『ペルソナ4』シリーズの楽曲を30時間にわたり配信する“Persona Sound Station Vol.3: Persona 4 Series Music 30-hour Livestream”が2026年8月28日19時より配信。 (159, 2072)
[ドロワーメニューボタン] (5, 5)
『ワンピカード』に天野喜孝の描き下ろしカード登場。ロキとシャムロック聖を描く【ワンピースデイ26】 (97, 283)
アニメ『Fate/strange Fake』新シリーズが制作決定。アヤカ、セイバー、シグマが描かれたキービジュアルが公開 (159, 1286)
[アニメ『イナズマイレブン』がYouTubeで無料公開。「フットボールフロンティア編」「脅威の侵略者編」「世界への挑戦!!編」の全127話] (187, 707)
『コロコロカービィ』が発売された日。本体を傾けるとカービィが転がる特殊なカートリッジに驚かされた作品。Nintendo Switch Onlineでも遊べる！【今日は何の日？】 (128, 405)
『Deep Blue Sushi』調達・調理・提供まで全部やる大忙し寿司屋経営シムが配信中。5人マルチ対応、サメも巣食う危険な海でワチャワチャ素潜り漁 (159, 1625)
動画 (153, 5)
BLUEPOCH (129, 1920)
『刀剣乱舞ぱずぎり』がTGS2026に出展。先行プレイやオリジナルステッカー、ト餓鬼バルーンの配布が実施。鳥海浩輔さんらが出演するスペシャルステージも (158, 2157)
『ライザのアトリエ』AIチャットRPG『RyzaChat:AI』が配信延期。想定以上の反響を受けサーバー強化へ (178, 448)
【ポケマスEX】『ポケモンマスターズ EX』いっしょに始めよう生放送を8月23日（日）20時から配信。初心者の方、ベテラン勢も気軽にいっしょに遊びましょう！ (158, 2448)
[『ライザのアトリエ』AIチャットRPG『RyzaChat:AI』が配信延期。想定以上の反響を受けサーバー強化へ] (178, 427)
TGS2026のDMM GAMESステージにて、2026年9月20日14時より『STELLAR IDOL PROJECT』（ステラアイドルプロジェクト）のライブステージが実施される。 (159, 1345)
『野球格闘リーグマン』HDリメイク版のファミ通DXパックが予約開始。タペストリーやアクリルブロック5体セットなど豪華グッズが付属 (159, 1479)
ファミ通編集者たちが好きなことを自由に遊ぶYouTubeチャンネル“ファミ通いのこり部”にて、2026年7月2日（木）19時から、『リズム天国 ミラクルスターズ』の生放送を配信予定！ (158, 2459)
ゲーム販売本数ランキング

◆ ◆ ◆ ◆

◆ Assignment ◆
From the start of the data to the line that holds "Fake』新シリーズが制作決定。アヤカ、セイバー、シグマが描かれたキービジュアルが公開 (159, 1286)", retype each line exactly, with both ends included.

◆ Task response ◆
『ペルソナ4』シリーズの楽曲を30時間にわたり配信する“Persona Sound Station Vol.3: Persona 4 Series Music 30-hour Livestream”が2026年8月28日19時より配信。 (159, 2072)
[ドロワーメニューボタン] (5, 5)
『ワンピカード』に天野喜孝の描き下ろしカード登場。ロキとシャムロック聖を描く【ワンピースデイ26】 (97, 283)
アニメ『Fate/strange Fake』新シリーズが制作決定。アヤカ、セイバー、シグマが描かれたキービジュアルが公開 (159, 1286)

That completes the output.